Interview with Colin Duriez
Corey Olsen

Colin Duriez writes books mainly on Tolkien, C.S. Lewis and other fantasy writers and is also an editor. He lectures internationally, and has appeared as a commentator on Peter Jackson’s bonus DVDs for The Lord of the Rings and on television (including BBC and PBS). His books include  J. R. R. Tolkien and C. S. Lewis: The Story of Their Friendship, Tolkien and The Lord of the Rings, and The Unauthorized Harry Potter Companion (a.k.a Field Guide to Harry Potter in the USA). He is currently writing a book about the theme of devilry in C.S. Lewis and other Inklings, particularly Tolkien, and also, with Alex Lewis, is programme director for the Festival in the Shire.

CO: Your book Tolkien and Lewis: The Gift of Friendship is one of my favorite works on the Inklings. Many readers of both authors are, I think, aware of their friendship, but what do you think is the most underappreciated aspect of their relationship? What do you wish more people know about it?

CD: The friendship was complex. (There is a mystery at the heart of every person; there is a mystery at the centre of every true friendship.) Although there were differences of personality, churchmanship, and creative style between the two men, a remarkable fact is the extent to which they depended upon each other creatively and spiritually. I wish people would grasp more how easily something we take for granted may not have happened—perhaps the biggest philosophical question is why anything exists at all. My book argues that without this literary friendship (comparable in importance to that between Wordsworth and Coleridge, I believe) it is unlikely that we would have either The Lord of the Rings or The Chronicles of Narnia. Their friendship was a gift to each other, from which the whole world now benefits. The differences between the two men illustrate how a friendship can thrive with difference; friends are not the soul mirror-image of each other. Lewis, writing on the “four loves” distinguished friendship from erotic love. Lovers are characteristically face to face, friends side by side – sharing a view which each sees from a different perspective.

* Information supplied:
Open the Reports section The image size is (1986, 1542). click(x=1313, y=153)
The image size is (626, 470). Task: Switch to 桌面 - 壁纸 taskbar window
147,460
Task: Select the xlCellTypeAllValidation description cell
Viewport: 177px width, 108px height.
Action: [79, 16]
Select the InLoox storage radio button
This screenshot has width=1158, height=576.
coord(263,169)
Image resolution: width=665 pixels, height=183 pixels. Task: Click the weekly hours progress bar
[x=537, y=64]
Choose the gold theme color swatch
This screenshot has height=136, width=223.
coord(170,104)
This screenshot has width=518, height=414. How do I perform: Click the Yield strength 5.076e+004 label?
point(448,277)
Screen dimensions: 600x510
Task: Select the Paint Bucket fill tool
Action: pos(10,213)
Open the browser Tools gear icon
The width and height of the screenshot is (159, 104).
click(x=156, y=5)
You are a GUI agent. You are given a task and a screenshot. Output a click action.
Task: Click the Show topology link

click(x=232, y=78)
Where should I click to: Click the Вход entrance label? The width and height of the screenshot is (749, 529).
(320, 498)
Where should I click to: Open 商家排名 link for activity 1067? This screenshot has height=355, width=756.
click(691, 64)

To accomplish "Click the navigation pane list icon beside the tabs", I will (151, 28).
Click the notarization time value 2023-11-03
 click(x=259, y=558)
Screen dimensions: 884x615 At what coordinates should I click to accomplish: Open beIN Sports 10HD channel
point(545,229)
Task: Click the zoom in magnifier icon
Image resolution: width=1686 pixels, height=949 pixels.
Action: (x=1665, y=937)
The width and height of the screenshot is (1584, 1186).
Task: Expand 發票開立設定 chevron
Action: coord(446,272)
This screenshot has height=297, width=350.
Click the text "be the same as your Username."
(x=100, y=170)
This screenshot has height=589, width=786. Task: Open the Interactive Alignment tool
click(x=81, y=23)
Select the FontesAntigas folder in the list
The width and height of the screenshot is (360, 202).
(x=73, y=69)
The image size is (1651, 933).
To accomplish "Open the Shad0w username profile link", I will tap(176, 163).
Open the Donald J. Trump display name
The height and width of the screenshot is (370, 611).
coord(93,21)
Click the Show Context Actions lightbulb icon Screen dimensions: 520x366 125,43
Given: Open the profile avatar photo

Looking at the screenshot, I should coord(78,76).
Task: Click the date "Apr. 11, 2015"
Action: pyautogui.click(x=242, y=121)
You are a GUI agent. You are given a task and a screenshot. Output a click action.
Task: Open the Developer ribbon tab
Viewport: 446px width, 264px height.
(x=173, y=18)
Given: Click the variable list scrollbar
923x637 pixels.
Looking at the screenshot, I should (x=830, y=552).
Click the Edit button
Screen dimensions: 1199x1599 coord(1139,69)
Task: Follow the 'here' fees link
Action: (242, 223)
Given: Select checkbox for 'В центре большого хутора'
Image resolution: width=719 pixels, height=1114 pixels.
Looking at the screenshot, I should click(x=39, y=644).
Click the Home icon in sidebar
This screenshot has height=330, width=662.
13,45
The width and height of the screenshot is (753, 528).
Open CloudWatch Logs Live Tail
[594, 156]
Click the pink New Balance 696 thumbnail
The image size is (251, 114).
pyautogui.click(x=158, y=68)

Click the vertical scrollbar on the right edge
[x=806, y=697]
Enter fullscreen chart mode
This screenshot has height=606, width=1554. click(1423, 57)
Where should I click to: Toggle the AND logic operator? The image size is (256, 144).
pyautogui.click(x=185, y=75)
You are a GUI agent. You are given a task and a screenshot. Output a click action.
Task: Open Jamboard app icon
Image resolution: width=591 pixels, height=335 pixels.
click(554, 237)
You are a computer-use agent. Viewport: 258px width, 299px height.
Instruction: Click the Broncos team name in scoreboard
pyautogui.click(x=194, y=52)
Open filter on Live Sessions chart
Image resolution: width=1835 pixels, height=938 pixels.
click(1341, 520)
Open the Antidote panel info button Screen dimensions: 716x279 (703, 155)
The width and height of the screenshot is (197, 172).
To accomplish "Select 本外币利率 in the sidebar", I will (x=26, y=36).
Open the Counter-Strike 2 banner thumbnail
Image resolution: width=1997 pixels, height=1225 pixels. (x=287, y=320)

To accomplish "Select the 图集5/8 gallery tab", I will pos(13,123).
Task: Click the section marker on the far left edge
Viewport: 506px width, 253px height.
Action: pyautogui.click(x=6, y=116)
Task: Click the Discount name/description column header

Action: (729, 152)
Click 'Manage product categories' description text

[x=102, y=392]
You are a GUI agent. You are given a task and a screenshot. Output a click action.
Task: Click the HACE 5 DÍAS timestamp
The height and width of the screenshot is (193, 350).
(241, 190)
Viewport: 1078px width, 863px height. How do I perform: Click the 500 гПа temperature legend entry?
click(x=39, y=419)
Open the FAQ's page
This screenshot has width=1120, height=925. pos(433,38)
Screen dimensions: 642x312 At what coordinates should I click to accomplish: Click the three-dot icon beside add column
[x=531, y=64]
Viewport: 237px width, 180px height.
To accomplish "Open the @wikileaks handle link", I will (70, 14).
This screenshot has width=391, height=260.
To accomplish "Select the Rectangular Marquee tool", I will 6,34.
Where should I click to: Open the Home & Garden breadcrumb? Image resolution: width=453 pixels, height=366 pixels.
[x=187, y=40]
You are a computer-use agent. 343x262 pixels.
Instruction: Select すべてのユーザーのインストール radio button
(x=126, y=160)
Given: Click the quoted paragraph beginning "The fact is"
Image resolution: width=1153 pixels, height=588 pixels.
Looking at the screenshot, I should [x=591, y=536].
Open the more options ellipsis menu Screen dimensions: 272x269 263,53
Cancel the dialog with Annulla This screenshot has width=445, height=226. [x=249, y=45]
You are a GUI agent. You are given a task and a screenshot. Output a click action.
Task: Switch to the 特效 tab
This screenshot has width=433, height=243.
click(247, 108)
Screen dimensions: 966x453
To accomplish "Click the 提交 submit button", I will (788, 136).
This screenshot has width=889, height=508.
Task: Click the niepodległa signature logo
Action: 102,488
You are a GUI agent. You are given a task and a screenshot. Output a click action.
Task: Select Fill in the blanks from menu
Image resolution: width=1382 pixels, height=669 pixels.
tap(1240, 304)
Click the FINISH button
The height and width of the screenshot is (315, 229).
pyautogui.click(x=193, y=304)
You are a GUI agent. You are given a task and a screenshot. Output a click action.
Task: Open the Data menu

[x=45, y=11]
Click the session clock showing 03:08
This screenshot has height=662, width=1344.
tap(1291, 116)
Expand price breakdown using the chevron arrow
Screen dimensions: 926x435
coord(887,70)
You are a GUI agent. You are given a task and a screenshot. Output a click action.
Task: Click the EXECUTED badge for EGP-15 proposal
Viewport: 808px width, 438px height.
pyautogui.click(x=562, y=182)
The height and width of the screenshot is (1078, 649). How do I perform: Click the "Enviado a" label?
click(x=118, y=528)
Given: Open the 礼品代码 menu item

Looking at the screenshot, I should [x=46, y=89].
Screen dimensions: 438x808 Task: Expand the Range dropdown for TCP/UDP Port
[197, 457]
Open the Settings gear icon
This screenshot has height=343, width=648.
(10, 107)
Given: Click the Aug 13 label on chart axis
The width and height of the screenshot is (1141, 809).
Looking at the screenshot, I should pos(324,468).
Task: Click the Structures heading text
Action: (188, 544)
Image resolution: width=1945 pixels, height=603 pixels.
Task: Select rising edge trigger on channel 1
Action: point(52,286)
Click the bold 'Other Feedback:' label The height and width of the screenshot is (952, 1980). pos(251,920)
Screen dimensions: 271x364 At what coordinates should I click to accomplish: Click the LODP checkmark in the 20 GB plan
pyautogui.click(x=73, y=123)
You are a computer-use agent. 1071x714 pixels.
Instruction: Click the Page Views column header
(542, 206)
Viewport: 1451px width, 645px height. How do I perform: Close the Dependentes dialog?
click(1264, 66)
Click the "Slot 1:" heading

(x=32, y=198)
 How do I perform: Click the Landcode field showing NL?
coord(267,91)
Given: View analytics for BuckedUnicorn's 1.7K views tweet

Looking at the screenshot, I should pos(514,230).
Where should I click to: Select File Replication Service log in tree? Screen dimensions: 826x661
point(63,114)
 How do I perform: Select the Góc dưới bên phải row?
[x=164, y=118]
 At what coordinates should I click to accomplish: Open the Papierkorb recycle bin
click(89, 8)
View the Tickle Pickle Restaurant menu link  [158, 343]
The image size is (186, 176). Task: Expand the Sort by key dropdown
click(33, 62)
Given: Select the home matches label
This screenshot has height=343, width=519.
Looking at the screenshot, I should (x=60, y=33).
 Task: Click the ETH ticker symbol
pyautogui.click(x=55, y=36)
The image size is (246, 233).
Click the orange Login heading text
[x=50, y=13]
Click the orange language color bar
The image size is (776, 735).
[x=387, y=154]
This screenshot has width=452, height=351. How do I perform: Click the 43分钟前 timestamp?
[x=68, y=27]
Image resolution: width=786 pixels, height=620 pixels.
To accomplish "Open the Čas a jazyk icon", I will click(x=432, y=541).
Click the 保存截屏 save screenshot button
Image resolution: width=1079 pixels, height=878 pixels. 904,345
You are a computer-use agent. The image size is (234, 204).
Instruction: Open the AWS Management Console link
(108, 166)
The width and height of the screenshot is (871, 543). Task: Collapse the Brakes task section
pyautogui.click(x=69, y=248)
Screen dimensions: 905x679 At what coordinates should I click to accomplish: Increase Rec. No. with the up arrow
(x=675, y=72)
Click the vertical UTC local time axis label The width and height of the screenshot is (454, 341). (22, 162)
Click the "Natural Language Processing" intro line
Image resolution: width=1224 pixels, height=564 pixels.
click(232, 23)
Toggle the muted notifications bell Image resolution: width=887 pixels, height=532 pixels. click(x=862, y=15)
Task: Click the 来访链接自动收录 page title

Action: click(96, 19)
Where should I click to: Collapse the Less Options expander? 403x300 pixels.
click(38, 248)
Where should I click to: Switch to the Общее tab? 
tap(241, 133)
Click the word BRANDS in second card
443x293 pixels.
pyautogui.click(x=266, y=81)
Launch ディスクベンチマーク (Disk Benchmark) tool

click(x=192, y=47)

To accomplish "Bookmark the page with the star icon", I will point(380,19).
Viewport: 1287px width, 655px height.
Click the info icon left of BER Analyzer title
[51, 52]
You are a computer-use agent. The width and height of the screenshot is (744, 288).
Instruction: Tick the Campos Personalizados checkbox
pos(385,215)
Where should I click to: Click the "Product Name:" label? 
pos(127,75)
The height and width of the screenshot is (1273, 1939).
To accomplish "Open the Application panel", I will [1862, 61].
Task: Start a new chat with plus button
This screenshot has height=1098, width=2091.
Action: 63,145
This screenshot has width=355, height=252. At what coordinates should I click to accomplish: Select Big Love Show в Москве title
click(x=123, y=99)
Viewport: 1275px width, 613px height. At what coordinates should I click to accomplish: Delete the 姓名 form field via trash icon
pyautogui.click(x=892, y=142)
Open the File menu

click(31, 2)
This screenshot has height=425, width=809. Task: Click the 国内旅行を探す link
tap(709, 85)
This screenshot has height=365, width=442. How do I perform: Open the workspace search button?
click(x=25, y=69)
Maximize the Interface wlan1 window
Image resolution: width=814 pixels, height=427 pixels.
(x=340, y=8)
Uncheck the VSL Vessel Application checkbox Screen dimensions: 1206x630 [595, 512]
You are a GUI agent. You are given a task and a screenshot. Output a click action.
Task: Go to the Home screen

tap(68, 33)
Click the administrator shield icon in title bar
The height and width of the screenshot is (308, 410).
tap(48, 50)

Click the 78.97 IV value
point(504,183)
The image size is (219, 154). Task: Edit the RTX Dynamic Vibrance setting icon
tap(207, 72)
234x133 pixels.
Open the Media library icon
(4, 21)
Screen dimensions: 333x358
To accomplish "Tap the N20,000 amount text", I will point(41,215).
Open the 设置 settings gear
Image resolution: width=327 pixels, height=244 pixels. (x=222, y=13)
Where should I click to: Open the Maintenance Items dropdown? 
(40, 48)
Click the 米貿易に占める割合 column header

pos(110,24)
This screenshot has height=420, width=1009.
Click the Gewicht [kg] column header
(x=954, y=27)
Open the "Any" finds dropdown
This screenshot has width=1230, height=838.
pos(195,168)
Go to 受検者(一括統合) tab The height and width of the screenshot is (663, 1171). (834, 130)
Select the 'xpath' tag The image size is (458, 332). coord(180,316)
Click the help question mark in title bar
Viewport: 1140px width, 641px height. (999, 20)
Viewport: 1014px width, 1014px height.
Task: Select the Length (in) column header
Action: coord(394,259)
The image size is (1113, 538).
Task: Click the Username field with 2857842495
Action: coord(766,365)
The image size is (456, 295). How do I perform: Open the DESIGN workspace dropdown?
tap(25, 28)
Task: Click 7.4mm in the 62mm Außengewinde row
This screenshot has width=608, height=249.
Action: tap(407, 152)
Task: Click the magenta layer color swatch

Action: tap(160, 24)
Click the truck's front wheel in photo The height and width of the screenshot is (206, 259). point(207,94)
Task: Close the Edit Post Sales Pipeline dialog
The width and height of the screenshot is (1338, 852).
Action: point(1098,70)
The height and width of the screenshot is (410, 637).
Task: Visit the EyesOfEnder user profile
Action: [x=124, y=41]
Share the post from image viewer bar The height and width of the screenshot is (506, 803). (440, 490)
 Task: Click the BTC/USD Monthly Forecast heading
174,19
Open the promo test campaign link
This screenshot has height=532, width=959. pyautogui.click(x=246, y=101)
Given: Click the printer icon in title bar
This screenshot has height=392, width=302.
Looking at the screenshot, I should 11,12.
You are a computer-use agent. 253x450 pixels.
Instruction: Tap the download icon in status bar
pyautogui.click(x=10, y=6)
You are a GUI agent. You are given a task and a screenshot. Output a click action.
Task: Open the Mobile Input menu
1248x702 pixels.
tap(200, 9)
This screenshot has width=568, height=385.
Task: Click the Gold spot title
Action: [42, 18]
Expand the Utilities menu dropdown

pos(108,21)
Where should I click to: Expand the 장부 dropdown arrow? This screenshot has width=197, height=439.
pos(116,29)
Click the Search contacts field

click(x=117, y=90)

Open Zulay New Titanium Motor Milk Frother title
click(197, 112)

* Directions: Transcribe word for word the part of the Colin Duriez interview that opens with "Colin Duriez writes" and closes with "in the Shire.".

* Final answer:
Colin Duriez writes books mainly on Tolkien, C.S. Lewis and other fantasy writers and is also an editor. He lectures internationally, and has appeared as a commentator on Peter Jackson’s bonus DVDs for The Lord of the Rings and on television (including BBC and PBS). His books include  J. R. R. Tolkien and C. S. Lewis: The Story of Their Friendship, Tolkien and The Lord of the Rings, and The Unauthorized Harry Potter Companion (a.k.a Field Guide to Harry Potter in the USA). He is currently writing a book about the theme of devilry in C.S. Lewis and other Inklings, particularly Tolkien, and also, with Alex Lewis, is programme director for the Festival in the Shire.